Appeal from the Criminal Court of Record for Dade County, Jack M. Turner, J.
Basil E. Dalack, Miami, for appellant.
Robert L. Shevin, Atty. Gen., and Arnold R. Ginsberg, Asst. Atty. Gen., for appellee.
Before PEARSON and CHARLES CARROLL, JJ., and HOWELL, CHARLES COOK, Jr., Associate Judge.
On February 1, 1967, following trial without a jury in the Criminal Court of Record of Dade County, the appellant was found and adjudged guilty of assault with intent to commit rape. He was sentenced thereon to imprisonment for twenty years, with provision for the sentence to be served "upon the expiration of the sentence imposed by the Circuit Court of the eleventh Judicial Circuit of Florida in Case No. 2279."
A life sentence (upon conviction of rape), affirmed, Parks v. State, Fla.App. 1968, 206 So.2d 431. See also Parks v. Wainwright, 5 Cir. 1970, 429 F.2d 1240.
This appeal is from an order of the trial court denying a second motion filed by the appellant under Rule 3.850 CrPR, 33 F.S.A., for relief from the conviction. The ground relied upon in that motion was that he was tried without a jury without having waived jury trial. In support of that ground the appellant relies upon the circumstances that the information does not contain a signed endorsement by him of waiver of jury trial. Under § 912.01 Fla. Stat., F.S.A. it is provided that such waiver, when made, shall be in open court, with a signed endorsement thereof by the defendant on the information. Appellant was charged in this case and tried with five other defendants, and the information contains an endorsement of waiver of jury trial signed by three of them.
In denying the appellant's second motion for relief the trial court recited that at the trial the movant had been represented by eminent counsel of his own choosing, and held: "That the files and records of this court show conclusively the petitioner is not entitled to relief which he seeks." That holding of the trial court, in denying the second motion for relief, was well founded. The absence of a signed waiver of jury trial by appellant on the information was not sufficient to require granting relief from the conviction on the second motion of the appellant where the record otherwise reflects that the appellant in fact did waive jury trial. The case of Ivory v. State, Fla.App. 1966, 184 So.2d 896, relied on by the appellant, contains language which supports the proposition just stated.
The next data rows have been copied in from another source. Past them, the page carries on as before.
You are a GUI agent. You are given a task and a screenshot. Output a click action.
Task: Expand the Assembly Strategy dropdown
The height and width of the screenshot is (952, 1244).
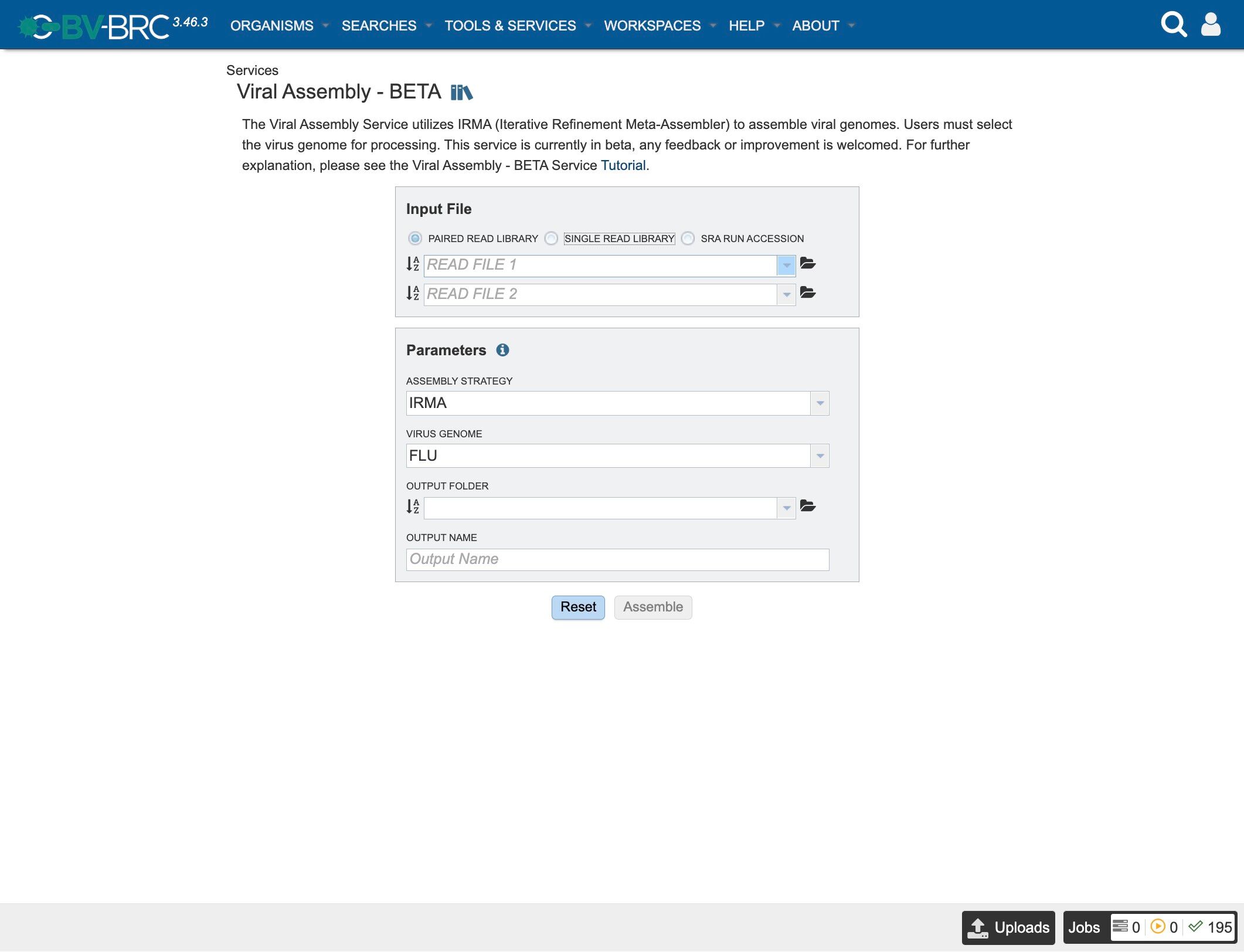(820, 403)
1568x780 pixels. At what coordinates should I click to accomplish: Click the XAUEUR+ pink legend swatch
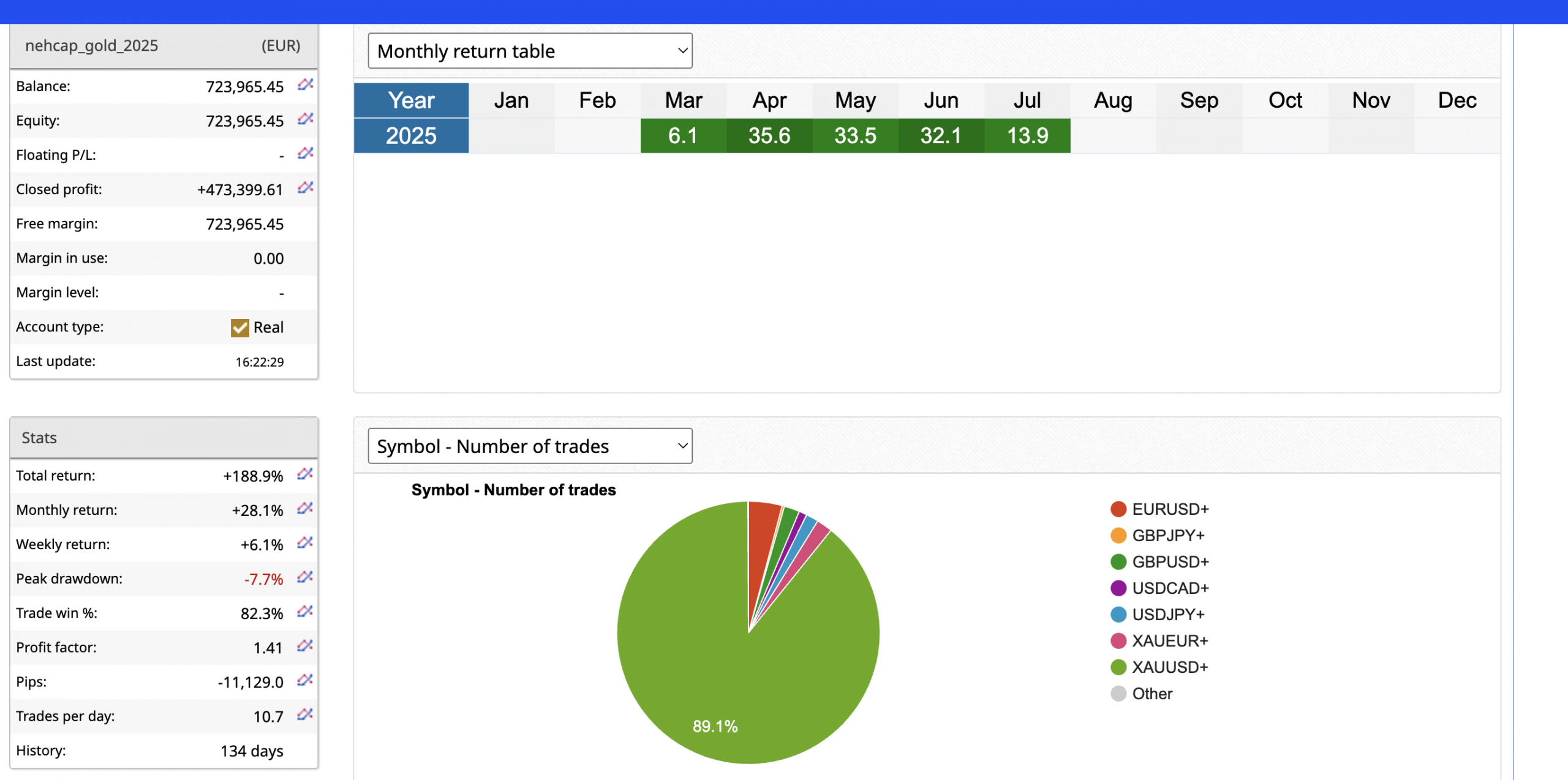[1118, 640]
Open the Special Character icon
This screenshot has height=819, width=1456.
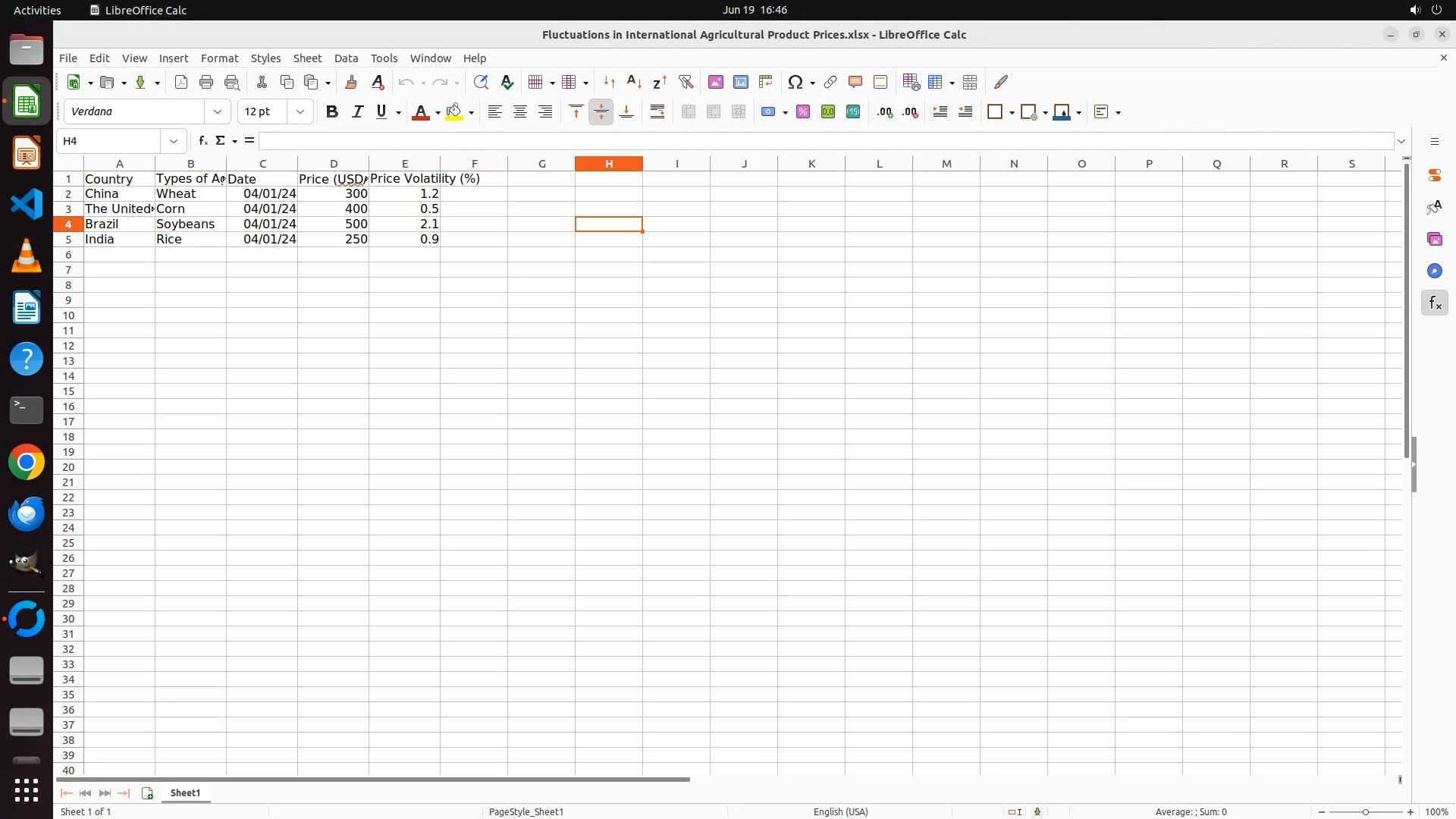795,82
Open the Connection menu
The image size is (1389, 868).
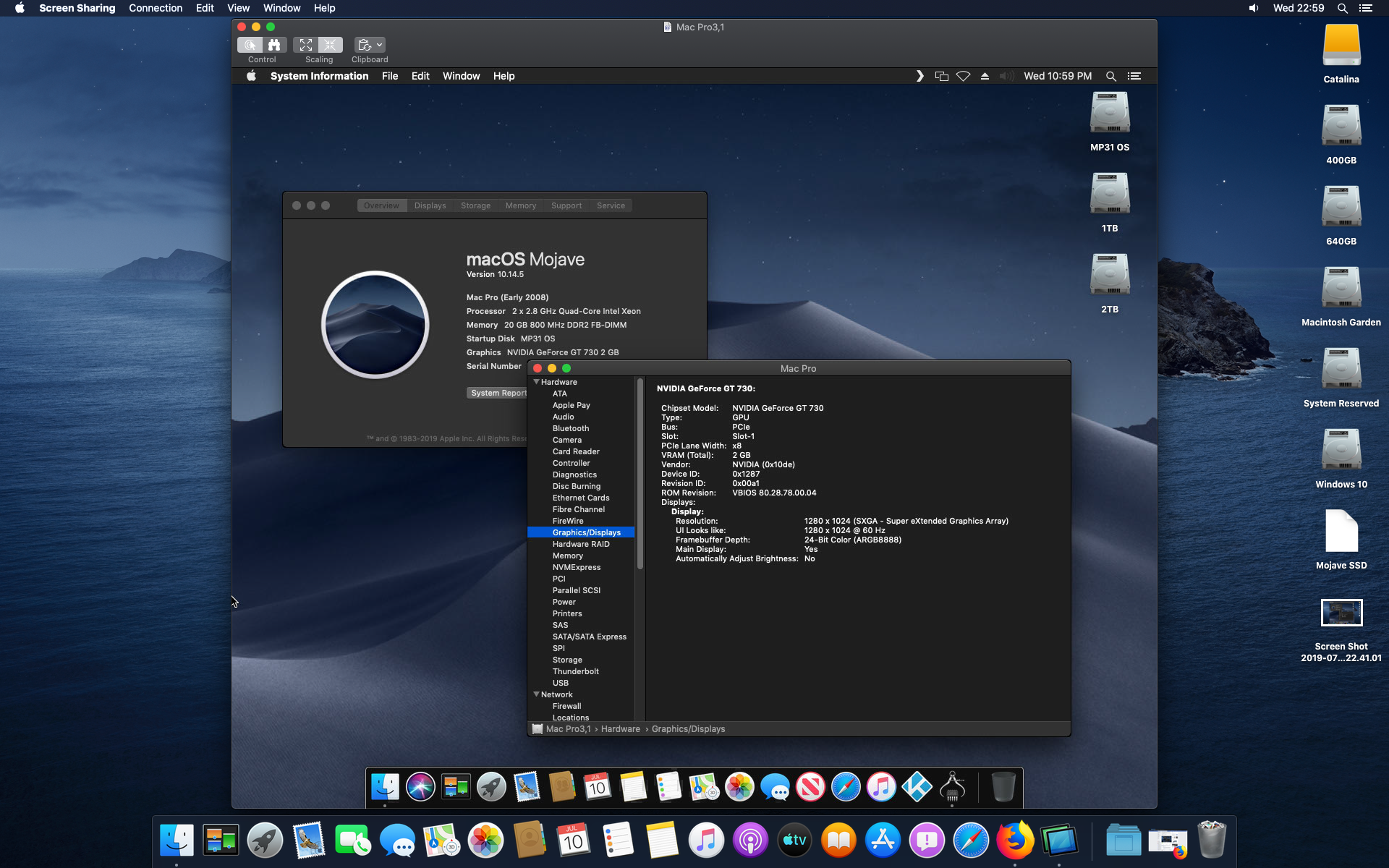(155, 8)
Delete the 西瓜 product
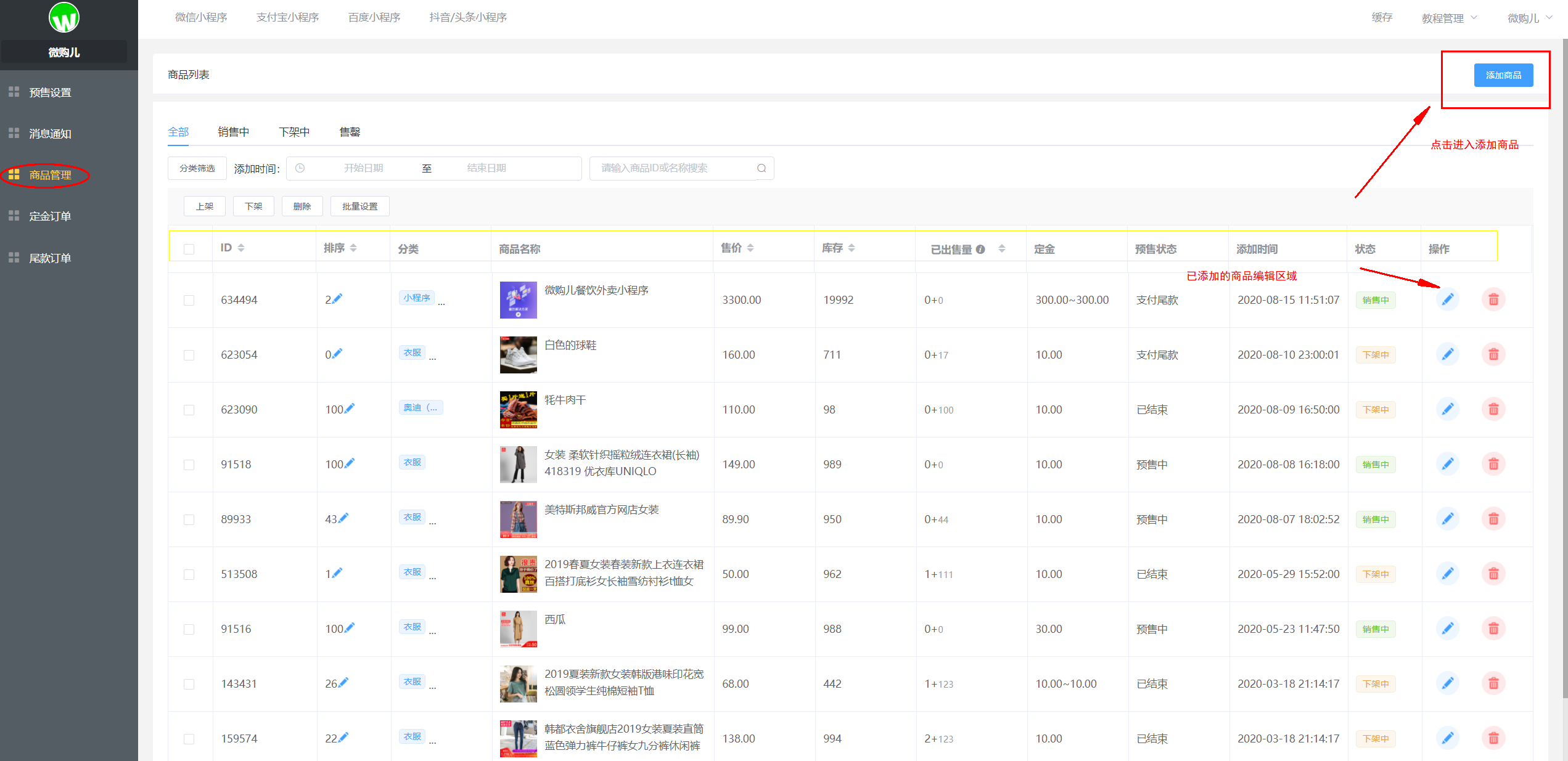Image resolution: width=1568 pixels, height=761 pixels. (1493, 629)
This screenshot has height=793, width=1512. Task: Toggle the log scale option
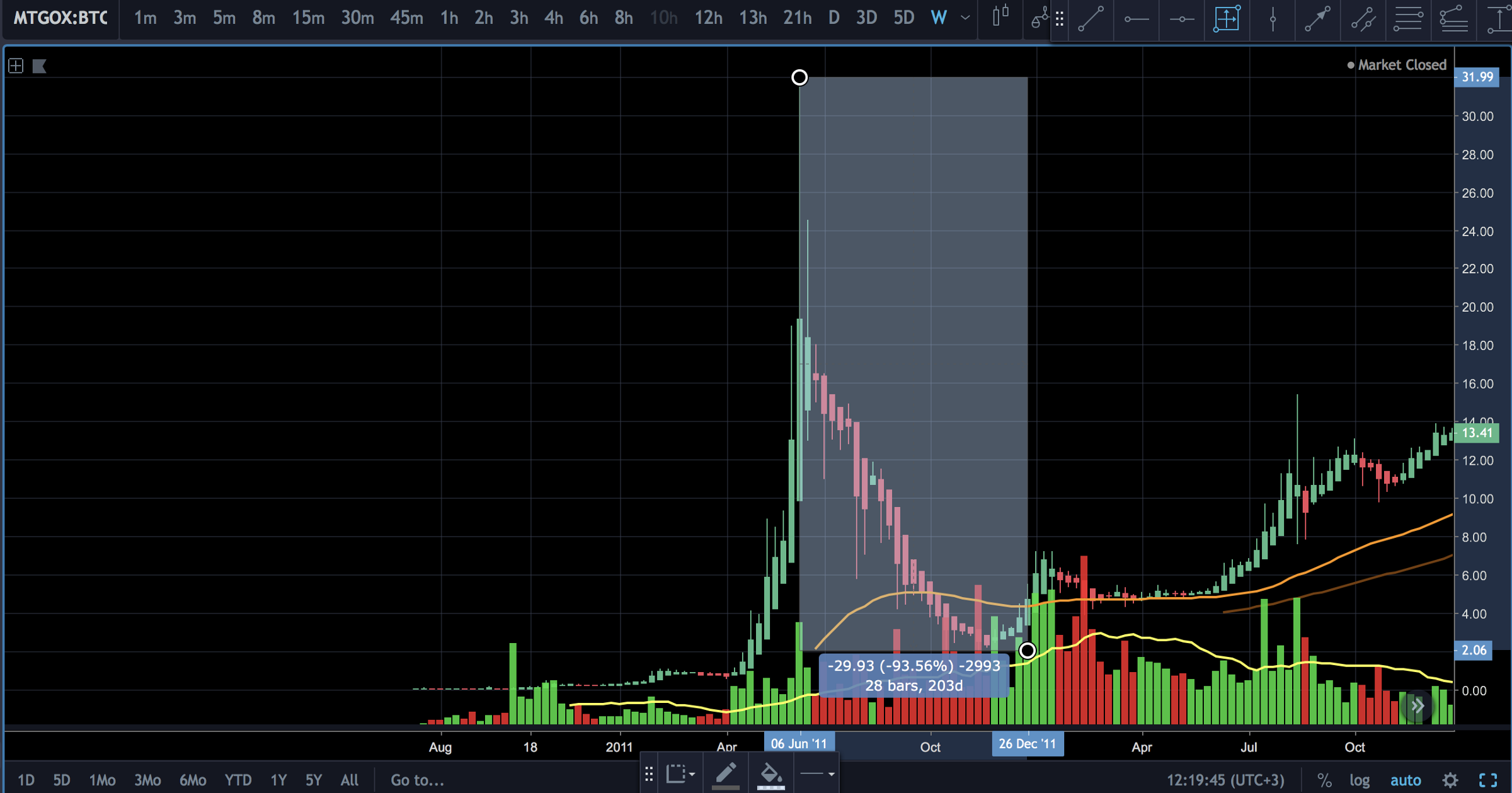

The showing in this record which refutes the contention made by the appellant in his second motion that he did not waive jury trial, appears from the appellant's own statement in his earlier motion for relief, filed by plaintiff on July 14, 1967, wherein among other grounds the appellant stated that he had waived jury trial but contended his waiver thereof had been coerced by his (employed) counsel. That first motion for relief was denied by the trial court on September 21, 1967. The appeal therefrom by the appellant was quashed. Under Jones v. State, 155 Fla. 558, 20 So.2d 901, a waiver of jury trial, which was made without full conformity with the statute, if accepted and proceeded upon by the trial court, should be held sufficient.
The judgment of the trial court in denying the second motion for relief also must be sustained on the further basis that the ground of the second motion, relating to absence of valid waiver of jury trial, had been presented by an earlier motion for relief. The cases holding that a similar ground may not be repeated in such motions are so numerous as to obviate a need for their citation. In the first motion for relief filed by the appellant he stated he had waived jury trial, but contended that his waiver thereof had been coerced by his attorney. In the second motion he challenged his trial without a jury because of claimed absence of a signed endorsement thereof on the information. The two grounds are sufficiently similar to invoke application of the rule just stated.
For the reasons assigned, the order appealed from is affirmed.
I concur in the decision to affirm upon the first ground stated.